Short-term VAD support worsens high emergency transplant outcomes: Spanish study

Ventricular assist devices have been in the news recently as both a bridge-to-transplant and as a substitute for heart transplantation. I personally know several patients who have had successful heart transplants after being on VAD's and the conclusions of this article suggest that VAD's not be used for severe heart failure patients.

Worse Postoperative Outcomes for Critically Ill Patients Bridged to Urgent Heart Transplantation With VADs Than With Conventional Therapy, Study Suggests

ScienceDaily (Aug. 28, 2011) — Postoperative outcomes of severe heart failure patients bridged with short-term VADs to urgent (- status UNOS 1A) heart transplantation are significantly worse than those of patients bridged with conventional support, recent data of the Spanish National Heart Transplant Registry suggest.

Spanish investigators led by Drs. Eduardo Barge-Caballero and Marisa Crespo-Leiro from the Hospital Universitario A Coruña conducted a multi-institutional retrospective study of 704 patients with critical heart failure, who underwent urgent, high-priority heart transplantation in 15 Spanish hospitals from January, 2000 to December, 2009. One hundred and seven patients had been supported with short-term VADs before transplantation, while the remaining 597 had been bridged with conventional therapy, that included intravenous inotropes, invasive mechanical ventilation and / or intraaortic balloon pump. Implanted VADs were paracorporeal pulsatile-flow devices in 58 cases and extracorporeal continuous-flow ones in 47. Interestingly, mean waiting list time was extremely short, around 5 days, a characteristic fact of the well-organized Spanish high-emergency organ procurement and allocation system.

Despite fairly similar pre-transplant clinical status and end-organ function, VAD bridged patients showed a higher incidence of severe surgical bleeding, longer bypass times and higher rates of primary graft failure than conventionally bridged patients, so as resulting in a significantly reduced post-transplant survival.

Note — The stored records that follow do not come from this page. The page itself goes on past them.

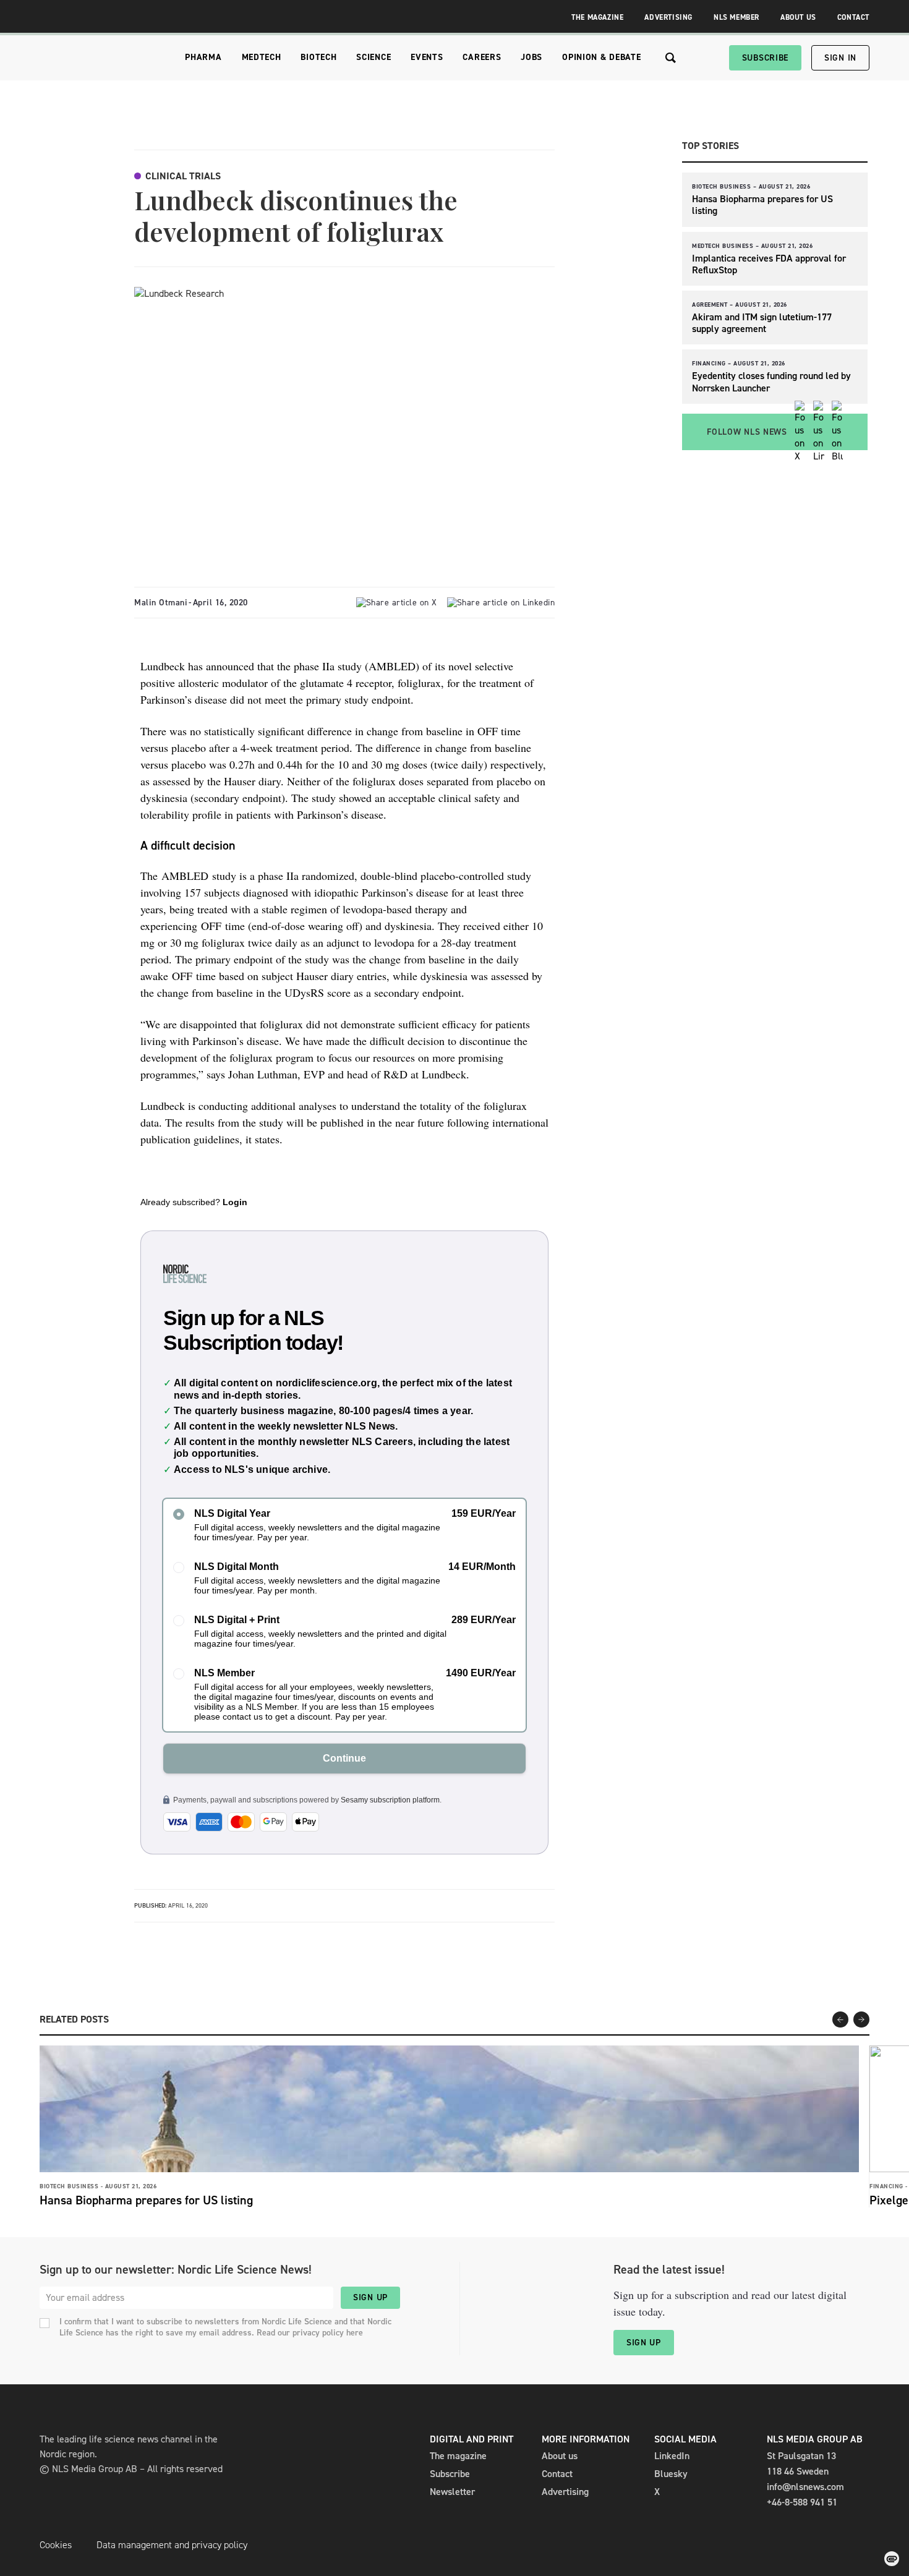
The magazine (458, 2455)
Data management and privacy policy (171, 2544)
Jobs (531, 57)
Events (427, 57)
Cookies (56, 2544)
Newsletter (452, 2491)
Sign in (840, 58)
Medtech (261, 57)
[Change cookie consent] (891, 2558)
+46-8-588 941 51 (802, 2502)
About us (560, 2455)
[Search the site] (670, 58)
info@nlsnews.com (805, 2486)
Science (373, 57)
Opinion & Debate (601, 57)
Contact (853, 17)
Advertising (668, 17)
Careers (482, 57)
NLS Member (736, 17)
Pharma (203, 57)
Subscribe (765, 58)
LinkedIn (671, 2455)
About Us (798, 17)
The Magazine (597, 17)
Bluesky (671, 2473)
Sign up (370, 2297)
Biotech (318, 57)
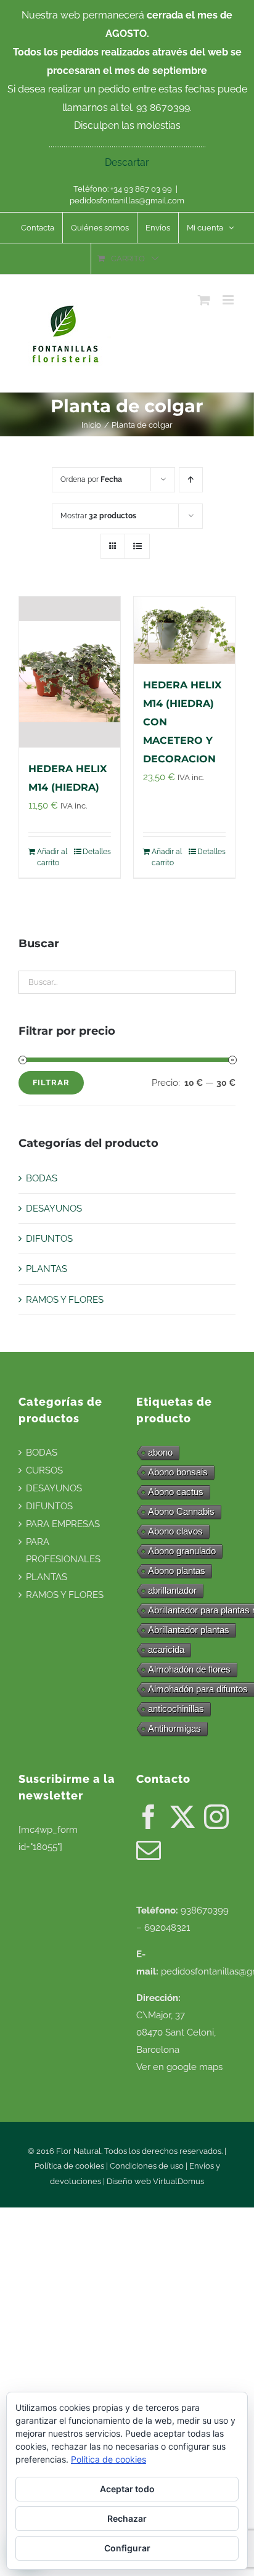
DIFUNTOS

In Dr. Barge-Caballero´s opinion, "our data suggest that routine short-term VAD implantation in stable patients awaiting high-emergency heart transplantation should not be recommended, at least in countries with expected short waiting list times, as this strategy might compromise heart transplant outcomes." For the main investigator of the study, "short-term VAD support as a bridge to high-emergency heart transplantation should be reserved for critically ill patients with a deteriorating haemodynamic status, in which conventional therapy is not enough to ensure adequate peripheral perfusion and to avoid irreversible end-organ damage."

This research was presented at the European Society of Cardiology in Paris, France, August 28, 2011.